◆ **Exercise instructions**
From the line containing "You are a computer-use agent. This" to the last line of the records below, repeat every line exactly and add nothing else.

◆ **Listed records**
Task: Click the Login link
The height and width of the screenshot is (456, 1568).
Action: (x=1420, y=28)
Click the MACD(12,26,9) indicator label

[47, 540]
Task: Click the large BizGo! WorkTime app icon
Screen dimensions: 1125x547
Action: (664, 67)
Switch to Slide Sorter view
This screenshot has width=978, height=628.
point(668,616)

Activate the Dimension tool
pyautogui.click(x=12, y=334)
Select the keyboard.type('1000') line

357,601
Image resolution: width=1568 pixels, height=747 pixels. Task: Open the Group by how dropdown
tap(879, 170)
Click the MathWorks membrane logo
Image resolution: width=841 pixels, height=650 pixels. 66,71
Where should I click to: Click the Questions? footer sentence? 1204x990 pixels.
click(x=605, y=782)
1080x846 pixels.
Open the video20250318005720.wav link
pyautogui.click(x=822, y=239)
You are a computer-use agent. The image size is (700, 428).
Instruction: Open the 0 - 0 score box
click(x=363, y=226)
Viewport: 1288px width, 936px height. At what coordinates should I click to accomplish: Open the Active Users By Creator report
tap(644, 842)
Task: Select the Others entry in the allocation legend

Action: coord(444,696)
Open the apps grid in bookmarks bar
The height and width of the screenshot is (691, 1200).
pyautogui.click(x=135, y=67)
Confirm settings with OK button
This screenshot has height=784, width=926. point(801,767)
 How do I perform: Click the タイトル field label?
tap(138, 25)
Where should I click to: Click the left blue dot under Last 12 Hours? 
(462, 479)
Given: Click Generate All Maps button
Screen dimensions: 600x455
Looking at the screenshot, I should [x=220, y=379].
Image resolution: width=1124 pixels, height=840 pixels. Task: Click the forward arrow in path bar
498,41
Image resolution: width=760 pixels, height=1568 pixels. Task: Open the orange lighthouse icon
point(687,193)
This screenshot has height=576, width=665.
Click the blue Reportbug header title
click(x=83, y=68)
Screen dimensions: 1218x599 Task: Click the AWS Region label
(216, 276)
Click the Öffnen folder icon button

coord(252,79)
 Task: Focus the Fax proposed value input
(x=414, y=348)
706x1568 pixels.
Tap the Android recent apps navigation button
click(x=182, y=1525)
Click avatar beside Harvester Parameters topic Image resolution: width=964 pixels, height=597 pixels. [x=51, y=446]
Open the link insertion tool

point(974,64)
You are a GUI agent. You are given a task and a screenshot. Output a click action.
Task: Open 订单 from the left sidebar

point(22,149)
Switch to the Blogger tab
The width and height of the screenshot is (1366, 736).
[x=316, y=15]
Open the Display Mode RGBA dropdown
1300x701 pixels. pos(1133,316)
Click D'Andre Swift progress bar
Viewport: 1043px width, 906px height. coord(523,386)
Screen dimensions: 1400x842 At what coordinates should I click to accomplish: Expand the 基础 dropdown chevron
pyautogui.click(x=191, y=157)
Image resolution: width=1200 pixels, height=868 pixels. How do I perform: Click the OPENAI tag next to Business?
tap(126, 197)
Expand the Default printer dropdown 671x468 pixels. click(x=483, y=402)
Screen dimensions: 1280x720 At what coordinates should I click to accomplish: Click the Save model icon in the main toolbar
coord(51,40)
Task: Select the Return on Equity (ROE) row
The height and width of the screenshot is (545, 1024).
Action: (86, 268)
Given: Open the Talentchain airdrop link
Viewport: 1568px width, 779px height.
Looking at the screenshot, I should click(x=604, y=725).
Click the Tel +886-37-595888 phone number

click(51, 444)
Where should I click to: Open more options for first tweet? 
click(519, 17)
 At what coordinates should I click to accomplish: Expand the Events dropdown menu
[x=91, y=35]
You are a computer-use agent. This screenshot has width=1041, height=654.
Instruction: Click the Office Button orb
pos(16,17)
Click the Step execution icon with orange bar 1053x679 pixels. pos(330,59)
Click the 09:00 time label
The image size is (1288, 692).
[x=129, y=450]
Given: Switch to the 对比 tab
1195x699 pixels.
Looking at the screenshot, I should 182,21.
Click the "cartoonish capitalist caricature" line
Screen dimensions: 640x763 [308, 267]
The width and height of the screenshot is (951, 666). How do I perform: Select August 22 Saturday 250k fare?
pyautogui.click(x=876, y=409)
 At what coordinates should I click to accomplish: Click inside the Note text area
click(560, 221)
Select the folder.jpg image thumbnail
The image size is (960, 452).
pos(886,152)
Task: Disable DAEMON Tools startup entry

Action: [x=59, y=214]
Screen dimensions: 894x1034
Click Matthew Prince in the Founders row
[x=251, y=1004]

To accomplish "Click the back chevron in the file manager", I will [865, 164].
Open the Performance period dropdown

◆ **Answer space**
You are a computer-use agent. This screenshot has width=1041, height=654.
Instruction: Click the Office Button orb
pos(16,17)
Click the Step execution icon with orange bar 1053x679 pixels. pos(330,59)
Click the 09:00 time label
The image size is (1288, 692).
[x=129, y=450]
Given: Switch to the 对比 tab
1195x699 pixels.
Looking at the screenshot, I should 182,21.
Click the "cartoonish capitalist caricature" line
Screen dimensions: 640x763 [308, 267]
The width and height of the screenshot is (951, 666). How do I perform: Select August 22 Saturday 250k fare?
pyautogui.click(x=876, y=409)
 At what coordinates should I click to accomplish: Click inside the Note text area
click(560, 221)
Select the folder.jpg image thumbnail
The image size is (960, 452).
pos(886,152)
Task: Disable DAEMON Tools startup entry

Action: [x=59, y=214]
Screen dimensions: 894x1034
Click Matthew Prince in the Founders row
[x=251, y=1004]

To accomplish "Click the back chevron in the file manager", I will [865, 164].
Open the Performance period dropdown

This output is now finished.